Cash Flow and Statement of Financial Position

In 2025 doValue delivered very strong cash flow, above the guided €60-70 million range.

Cash flow from operations surged to €181.4 million, more than double that of 2024, reflecting the stronger operating result as well as proactive and impactful initiatives to enhance working capital management.

Free cash flow surged to €101.0 million, up by a remarkable €73.9 million YoY, after higher tax payments linked to Gardant and the higher financial costs linked to the refinancing of the senior secured notes due 2026 and to the new term loan.

Cash flow before dividend and debt repayments set at €76 million, above the €60-70 million guidance. The same metric on a recurring basis, excluding M&A related cash-out, would have been €93 million.

As of December 31st, 2025, net debt decreased to €438.6 million down from €514.4 at December 31st, 2024 with net leverage down from 2.4x at December 2024 to 2.0x, demonstrating the Group's ability to deleverage through disciplined cash management driving robust underlying cash flow dynamics.

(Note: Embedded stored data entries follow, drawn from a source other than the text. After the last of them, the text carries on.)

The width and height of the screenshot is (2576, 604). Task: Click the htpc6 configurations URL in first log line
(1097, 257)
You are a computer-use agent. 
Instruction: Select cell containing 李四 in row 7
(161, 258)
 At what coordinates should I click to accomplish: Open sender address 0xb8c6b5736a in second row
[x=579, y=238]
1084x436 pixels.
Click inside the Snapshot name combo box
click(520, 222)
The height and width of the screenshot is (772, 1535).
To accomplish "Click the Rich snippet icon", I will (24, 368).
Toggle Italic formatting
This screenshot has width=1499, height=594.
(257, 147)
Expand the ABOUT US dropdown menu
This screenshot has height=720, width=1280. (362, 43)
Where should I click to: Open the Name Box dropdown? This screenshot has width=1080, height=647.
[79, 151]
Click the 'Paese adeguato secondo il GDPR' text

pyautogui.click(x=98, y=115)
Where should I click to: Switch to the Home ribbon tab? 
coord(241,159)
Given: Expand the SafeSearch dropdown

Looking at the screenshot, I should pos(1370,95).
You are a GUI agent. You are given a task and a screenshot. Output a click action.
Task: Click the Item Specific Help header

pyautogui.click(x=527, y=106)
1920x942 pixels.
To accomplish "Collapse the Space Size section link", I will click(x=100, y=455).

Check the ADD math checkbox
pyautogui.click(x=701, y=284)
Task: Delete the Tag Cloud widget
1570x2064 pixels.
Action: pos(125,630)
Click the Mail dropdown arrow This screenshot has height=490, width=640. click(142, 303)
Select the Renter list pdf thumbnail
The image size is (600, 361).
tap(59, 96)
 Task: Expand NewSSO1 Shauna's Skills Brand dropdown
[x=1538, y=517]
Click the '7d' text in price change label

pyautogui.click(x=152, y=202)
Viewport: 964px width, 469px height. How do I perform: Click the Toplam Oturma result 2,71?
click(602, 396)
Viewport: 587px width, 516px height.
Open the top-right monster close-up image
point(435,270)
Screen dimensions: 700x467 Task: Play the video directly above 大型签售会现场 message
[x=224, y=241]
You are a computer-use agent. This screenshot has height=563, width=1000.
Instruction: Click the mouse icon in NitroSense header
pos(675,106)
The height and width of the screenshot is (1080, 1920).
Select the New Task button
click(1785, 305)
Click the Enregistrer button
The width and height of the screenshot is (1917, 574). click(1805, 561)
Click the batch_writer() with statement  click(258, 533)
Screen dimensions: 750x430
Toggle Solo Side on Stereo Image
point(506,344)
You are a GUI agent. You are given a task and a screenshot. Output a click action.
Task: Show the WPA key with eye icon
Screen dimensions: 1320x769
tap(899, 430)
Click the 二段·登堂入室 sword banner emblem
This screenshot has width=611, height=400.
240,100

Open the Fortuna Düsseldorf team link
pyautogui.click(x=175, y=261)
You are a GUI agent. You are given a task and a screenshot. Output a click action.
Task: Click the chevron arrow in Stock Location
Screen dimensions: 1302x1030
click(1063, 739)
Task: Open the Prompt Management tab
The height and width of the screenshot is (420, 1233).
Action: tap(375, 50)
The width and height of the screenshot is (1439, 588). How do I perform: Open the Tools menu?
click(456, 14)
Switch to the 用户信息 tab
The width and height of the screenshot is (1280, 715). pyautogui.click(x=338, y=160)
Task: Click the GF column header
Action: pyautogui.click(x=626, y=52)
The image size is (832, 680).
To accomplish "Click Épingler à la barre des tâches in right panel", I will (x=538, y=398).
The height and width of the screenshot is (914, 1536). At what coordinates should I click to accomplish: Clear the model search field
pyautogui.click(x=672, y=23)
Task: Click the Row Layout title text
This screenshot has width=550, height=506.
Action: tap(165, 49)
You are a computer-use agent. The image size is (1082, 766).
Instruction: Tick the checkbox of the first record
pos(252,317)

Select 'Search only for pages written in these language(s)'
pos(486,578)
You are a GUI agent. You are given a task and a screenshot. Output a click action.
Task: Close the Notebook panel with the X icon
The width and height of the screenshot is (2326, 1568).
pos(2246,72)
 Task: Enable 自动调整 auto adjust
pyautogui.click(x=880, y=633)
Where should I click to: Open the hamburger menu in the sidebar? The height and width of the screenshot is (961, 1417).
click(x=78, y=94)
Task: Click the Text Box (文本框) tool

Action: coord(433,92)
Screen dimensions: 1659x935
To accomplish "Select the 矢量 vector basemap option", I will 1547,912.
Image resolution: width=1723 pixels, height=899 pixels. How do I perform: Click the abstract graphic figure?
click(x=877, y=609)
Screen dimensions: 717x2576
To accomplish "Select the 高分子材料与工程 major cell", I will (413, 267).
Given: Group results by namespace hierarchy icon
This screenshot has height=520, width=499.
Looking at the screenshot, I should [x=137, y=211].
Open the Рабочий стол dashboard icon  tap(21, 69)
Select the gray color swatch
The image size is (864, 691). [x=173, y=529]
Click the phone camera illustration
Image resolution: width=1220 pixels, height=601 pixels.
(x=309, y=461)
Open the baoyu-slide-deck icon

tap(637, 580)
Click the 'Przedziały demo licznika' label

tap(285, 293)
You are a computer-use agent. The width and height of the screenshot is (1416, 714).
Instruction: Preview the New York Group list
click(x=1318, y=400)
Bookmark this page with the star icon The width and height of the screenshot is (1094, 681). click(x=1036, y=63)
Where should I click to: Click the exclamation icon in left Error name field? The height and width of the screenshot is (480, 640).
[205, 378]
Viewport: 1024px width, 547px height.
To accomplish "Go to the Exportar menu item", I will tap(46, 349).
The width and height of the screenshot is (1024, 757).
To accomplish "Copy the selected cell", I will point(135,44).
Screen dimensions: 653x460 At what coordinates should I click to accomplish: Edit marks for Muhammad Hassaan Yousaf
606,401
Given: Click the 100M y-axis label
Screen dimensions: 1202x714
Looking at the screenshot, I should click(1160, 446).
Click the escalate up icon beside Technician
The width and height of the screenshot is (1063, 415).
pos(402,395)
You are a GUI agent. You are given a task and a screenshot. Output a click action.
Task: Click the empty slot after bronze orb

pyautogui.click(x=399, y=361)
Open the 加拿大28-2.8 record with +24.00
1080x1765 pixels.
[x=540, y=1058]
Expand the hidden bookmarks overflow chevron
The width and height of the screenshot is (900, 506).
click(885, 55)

Update on business activity

doValue continues to be active on several fronts. Below is a summary of the most recent key initiatives.

Bond issuance

On October 29th, 2025, doValue priced new €350 million senior secured notes due November 2031 at a fixed interest rate of 5.375% per annum and an issue price of 100%. The proceeds of the offering of the notes, together with cash on hand at the Company, will be used to acquire the entire share capital of coeo Group and to pay fees and expenses in connection with the offering and the acquisition. The issuance was upsized from an initial Offering size of €300 million on the back of strong investor demand (over three times the initial offered amount), confirming the Company's established access to the capital markets. The coupon rate of the notes is 162.5 basis points lower than that of the senior secured notes issued by the Company in February 2025, while the tenor is one year longer, reflecting improved market conditions and investor confidence in the strengthened operating profile resulting from the acquisition of coeo.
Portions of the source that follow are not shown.